Constellation Stage and Screen will debut a new musical June 13 at the John Waldron Arts Center in Bloomington. “The King’s Wife” centers on Catherine of Aragon, the first of British ruler Henry VIII’s six wives. Tickets can be found on Constellation’s website. The musical will run until June 29, with shows on Wednesdays, Thursdays and weekends.
Before opening night, audiences have the chance to attend previews starting June 5 and be part of the work’s final development. Preview tickets are pay-what-you-will, though the lowest possible payment is five dollars.
Writer Mêlisa Annis said the previews will feature all the lighting, costuming and dancing of a full performance, but the actual script and the music aren’t final until opening night. The creative team will gauge which jokes land or flop and which scenes have the desired effect on the audience.
“The audience is the final ingredient in the development process,” Annis. “For each of those previews, then we will take our notes. And then we go back into rehearsal the next day and make changes.”

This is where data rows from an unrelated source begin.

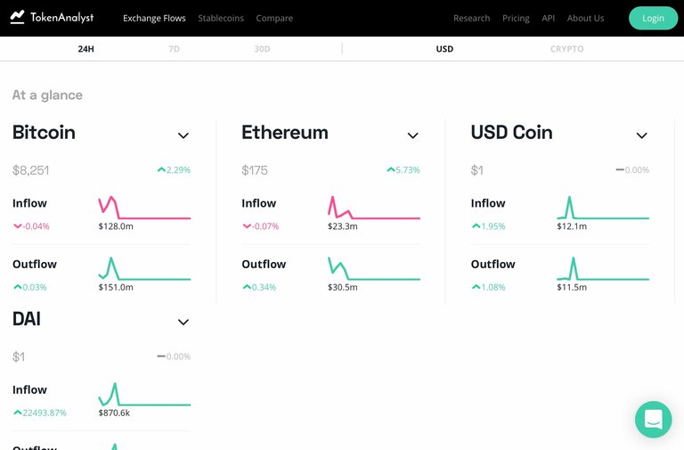Switch timeframe to 30D
684x450 pixels.
tap(262, 49)
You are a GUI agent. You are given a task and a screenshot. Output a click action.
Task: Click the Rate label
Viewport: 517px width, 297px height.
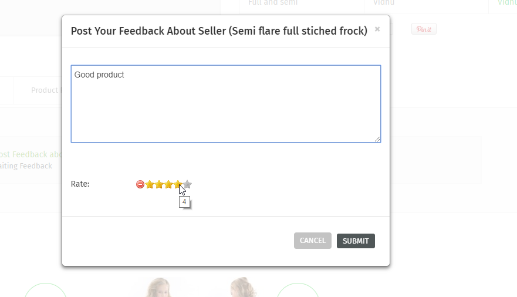click(x=80, y=184)
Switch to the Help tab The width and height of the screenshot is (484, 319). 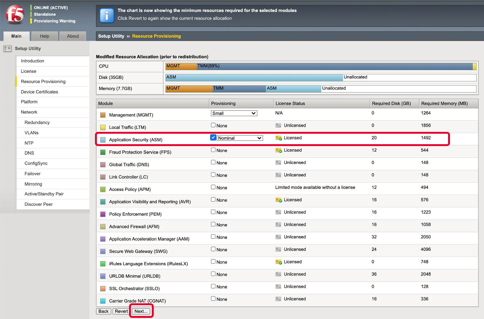45,36
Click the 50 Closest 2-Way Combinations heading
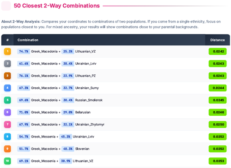This screenshot has height=168, width=231. pos(57,6)
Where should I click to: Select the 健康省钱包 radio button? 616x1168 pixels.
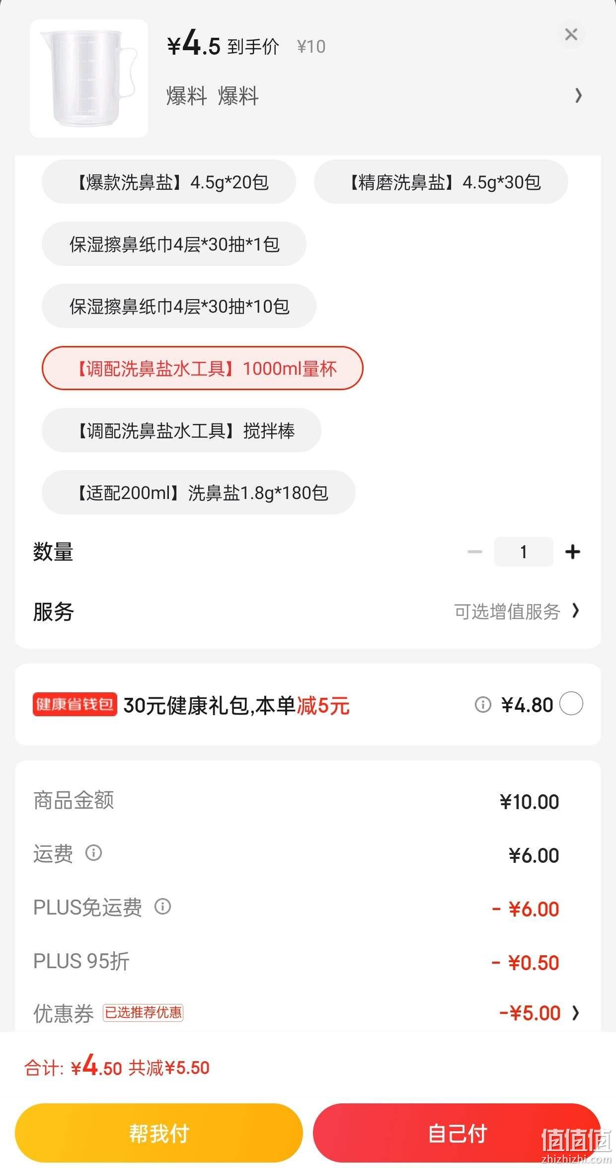tap(571, 704)
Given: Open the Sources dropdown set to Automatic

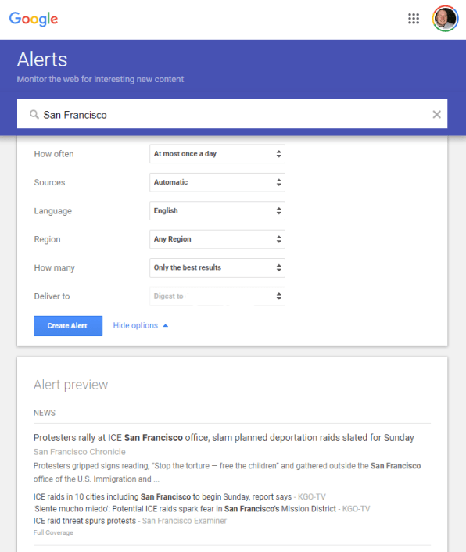Looking at the screenshot, I should [x=217, y=182].
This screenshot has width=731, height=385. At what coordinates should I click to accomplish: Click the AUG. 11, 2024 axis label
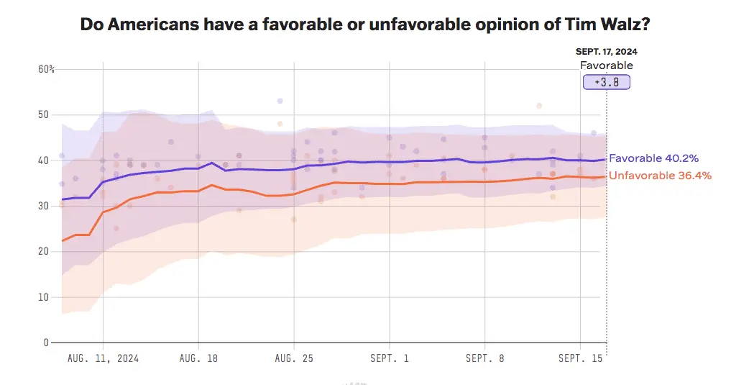[103, 358]
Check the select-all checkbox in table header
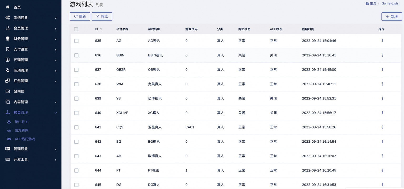Viewport: 404px width, 189px height. click(x=76, y=29)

Annis said the musical’s creative team was drawn to Bloomington by Constellation’s practice of developing new theatrical works.

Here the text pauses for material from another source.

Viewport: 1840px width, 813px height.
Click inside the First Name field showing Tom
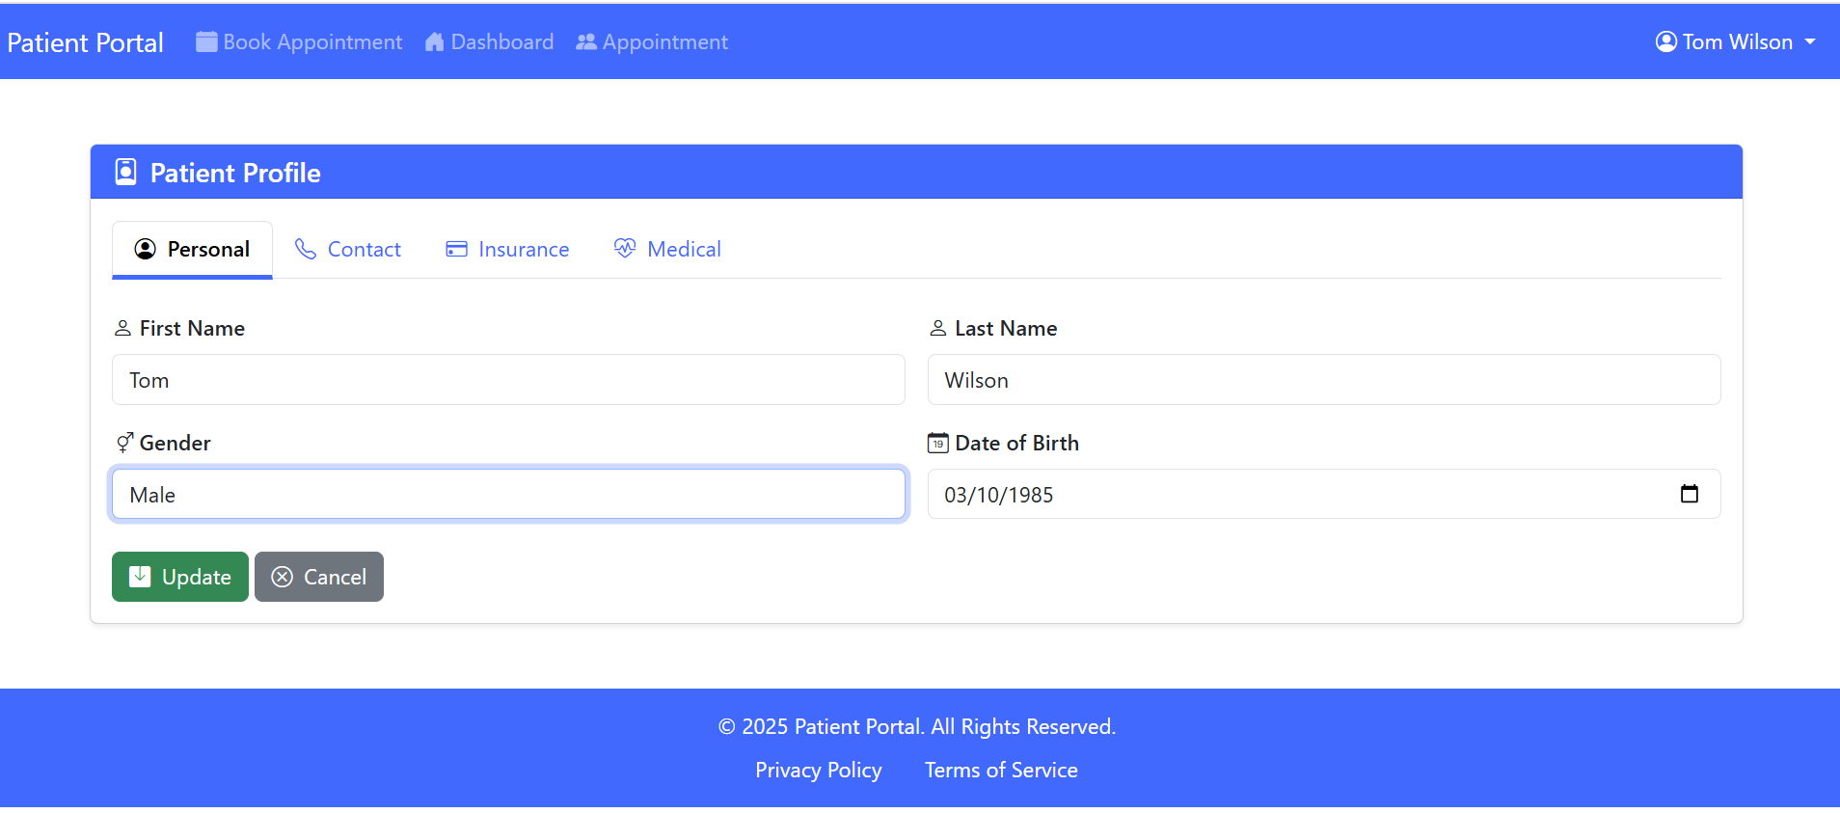(508, 379)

“It was one of those things where all of the pieces came together at the right place at the right time,” Annis said. “And at that place happened to be Bloomington, Indiana.”
IU junior and member of the ensemble cast Jonah Broscow said there have been daily adjustments during rehearsals.

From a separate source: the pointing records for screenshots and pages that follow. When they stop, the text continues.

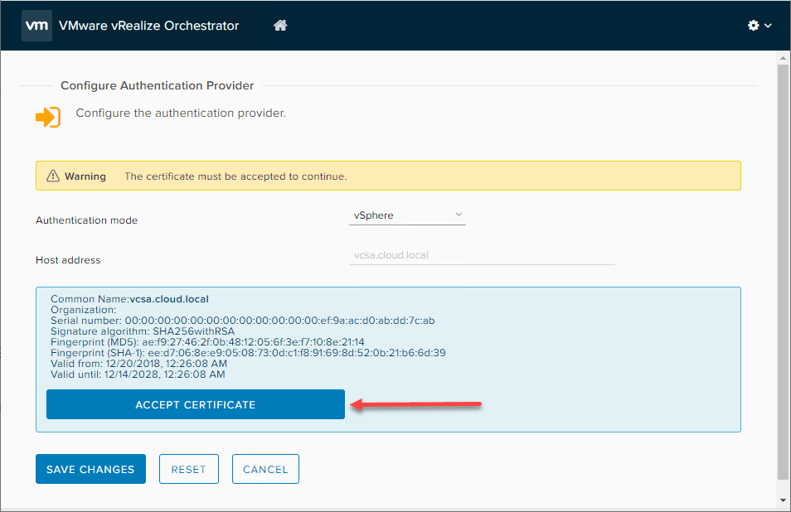Click ACCEPT CERTIFICATE
This screenshot has height=512, width=791.
[195, 404]
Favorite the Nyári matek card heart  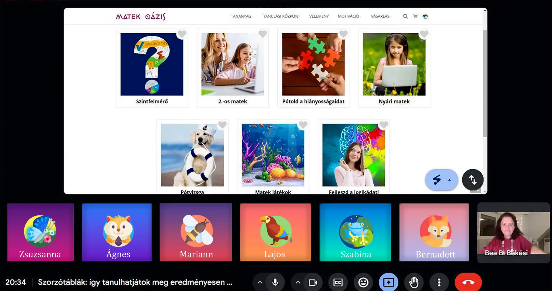point(424,34)
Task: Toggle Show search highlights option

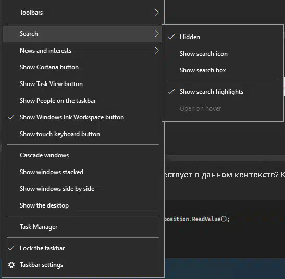Action: [222, 92]
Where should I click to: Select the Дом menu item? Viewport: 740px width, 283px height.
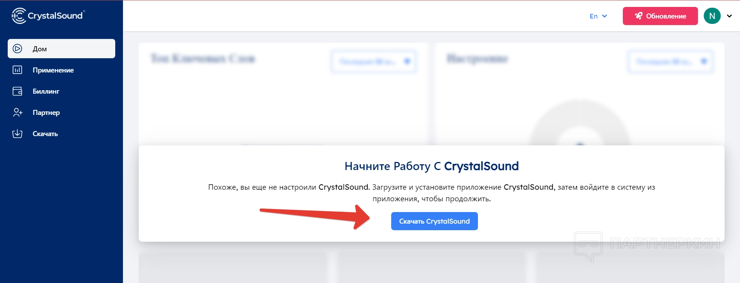(x=61, y=49)
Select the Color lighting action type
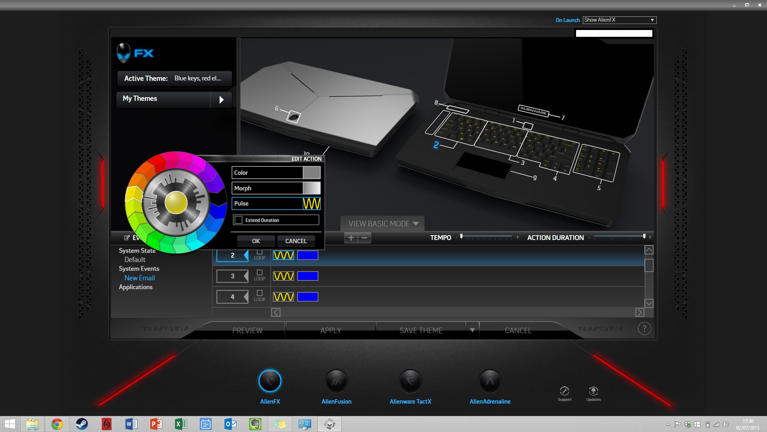This screenshot has height=432, width=767. (276, 172)
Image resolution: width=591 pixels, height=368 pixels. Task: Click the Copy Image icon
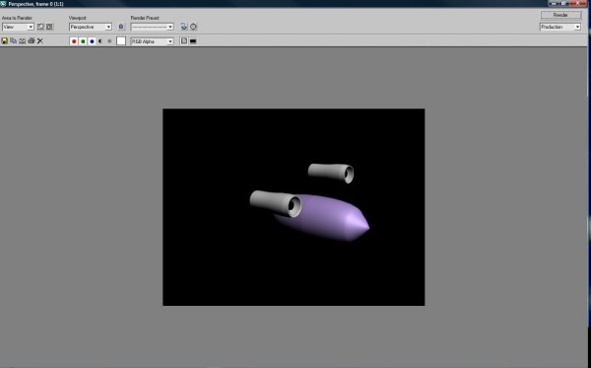pos(14,40)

“I'm just excited to see where the show goes,” Broscow said. “And I'm really excited for people to get to see it. And it feels exciting to be in the cast because you get to be able to put on something that all the writers of the show have been working on for so long, and seeing their hard work, getting to give them a stage for all of that work is a really cool opportunity.”
Annis said the writers focused on the “what ifs” of Catherine’s story, especially in the opening number, in which the king of Scotland attacks England.
“(We) continue asking the curious question of 'What if a woman was told that she's in charge, and then the Scottish army invaded the border? What would we do?’” Annis said. “So, we just put ourselves in her shoes at that time, with the rules of those people and that world on top of it.”
Broscow said the battle is one of his favorite moments in the musical.
“We have this really cool kind of choreographed dance fight number,” Broscow said. “We use kind of our hands and our bodies as weapons, but it's a super fun, upbeat and really cool dance moment.”
Another of the show’s “What if?” questions focuses on Anne Boleyn, Henry VIII’s second wife. Broscow said the musical imagines the two queens as friends, rather than enemies.
To be able to divorce Catherine of Aragon and marry Boleyn, Henry VIII broke away from the Catholic Church and made England a Protestant country. Annis said “The King’s Wife” explores the impact of that event at the local level.
“In this moment, with him signing away the woman he was in love with — the woman that he married for 20 years — that was a radical act that changed the world,” Annis said. “And then what we see is all of these effects of these radical acts, how they affect all the women in the court.”
Annis’ decision to focus on the women of Tudor England, and Catherine especially, was intentional. She said she thinks Henry VIII’s first wife is often overlooked by history.
“In our show, one of the things that was very important to us is that our story is about the women that we never hear about, as opposed to the king that they share,” Annis said. “They get to take center stage and tell their own stories of power, ambition, sisterhood, heartbreak, hope — all of that sort of stuff.”